Hak ve özgürlükler, hukukun üstünlüğü, şeffaflık, hesap verilebilirlik günümüzün en temel parametresi değilse dal gövdeyi yavaş yavaş kemirir ve siyaset çakallarının kurmuş olduğu tezgahların kurbanı olursunuz.
Her şeyden önce ilkeli ve dürüst siyaset yapacaksınız, demokratik teamüllere ve eleştirilere açık olacaksınız, yenilik ve gelişmelere kapınızı açık tutacaksınız. Şekil ve görüntünün öne çıktığı bir siyasi parti olmak yerine kalitenin yükseldiği bir siyasi parti olmak için gayret sarfedeceksiniz.
Gizli ajandalarınız olmayacak. Tüzüğe yazdıklarınızla söz ve tavırlarınız birbiriyle çelişmeyecek. İstişare ve meşveret kanallarını sonuna kadar kullanacaksınız. Demokratik teamüller konusunda defolu olacak olursanız cazibe ve albeniniz ortadan kalkar, yüzünüze kimse bakmaz.
Yürümüş olduğunuz yolda egolarınızı kibirlerinizi çöpe atamıyorsanız bir süre sonra etrafınızda tüneyen menfaatçi takımıyla birlikte siyasi mevta olursunuz.
31 Mart seçimlerinden sonra ortaya çıkan siyasi tablo, Recep Tayyip Erdoğan'ın tek adamlığını elinin tersiyle itmiş ve Cumhur İttifakı'nın ülkemizin kangren haline gelen devasa sorunlarını çözemiyeceğini göstermiştir.
Hal böyleyken ekonomik olarak başarısız olmuş, yolsuzluk ve hukuksuzluğun ülkemizin dört tarafında Fink attığı bir dönemde itibar kaybetmiş AKP yi kurtarmak için Türkiye İttifakı adı altında gündeme getirilen sinsi bir projeye karşı dikkatli olunmalı. İyi ile kötünün, doğru ile yanlışın, çirkin ile güzelin karıştırılıp Türkiye İttifakı olarak önümüze konulması midesi genişleri iştahlandırabilir ama Türk milliyetçileri böyle oyunlara gelmemelidir.
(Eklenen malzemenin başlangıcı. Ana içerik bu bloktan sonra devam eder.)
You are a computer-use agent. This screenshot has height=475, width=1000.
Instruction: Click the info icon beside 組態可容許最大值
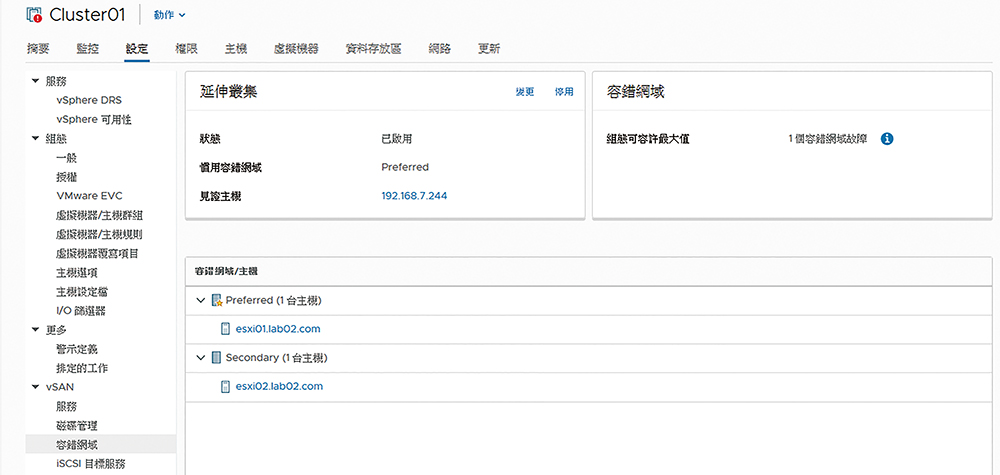(x=886, y=139)

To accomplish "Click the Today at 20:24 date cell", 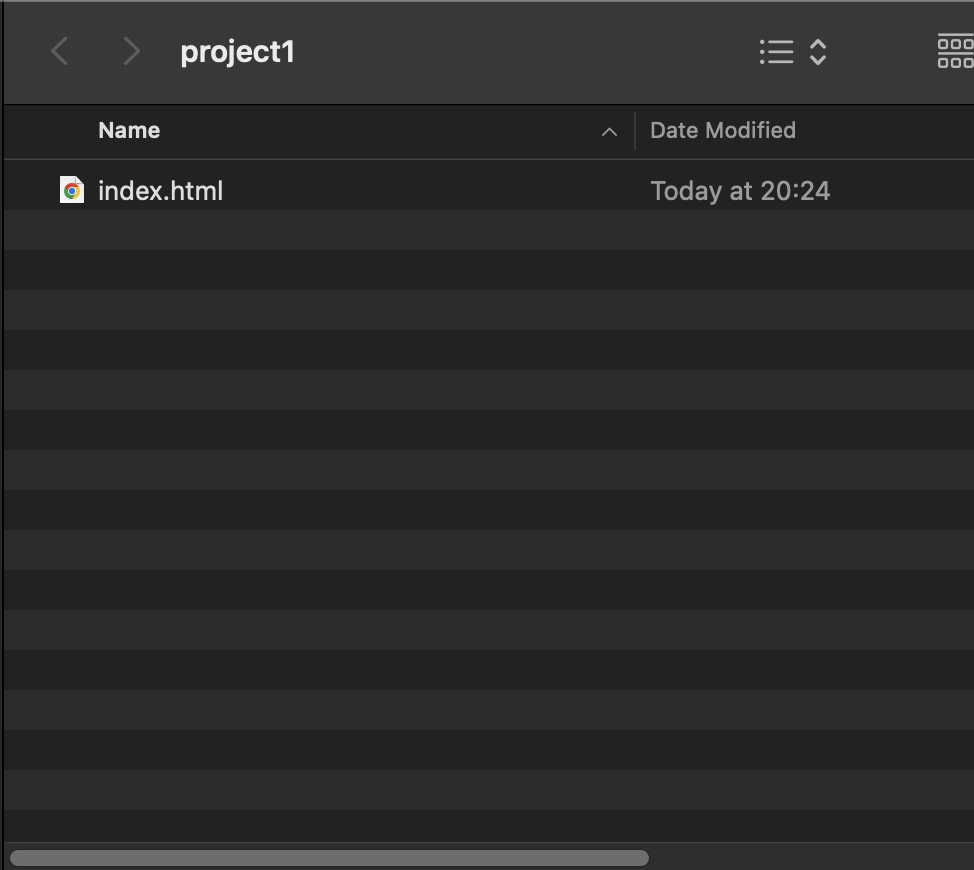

Sayın Kılıçdaroğlu'na yapılan linç girişimini lanetlemekten imtina edenlerin 82 milyonu kucaklayabileceğine şahsen ben hiç inanmıyorum. Bugün geldiğimiz noktada ülkemizde meydana gelen bütün günahların, ayıpların, kusurların, tek sorumlusu AKP ve Recep Tayyip Erdoğan olduğuna göre bütün bu olumsuz duruma ortak olup AKP'yi yeniden umut haline getirmek ve ona destek vermek hangi siyasi akla sığar?
Yarın hesap soracağınız adamı kurtarmak insanın kendi kendisini inkar etmesi demektir.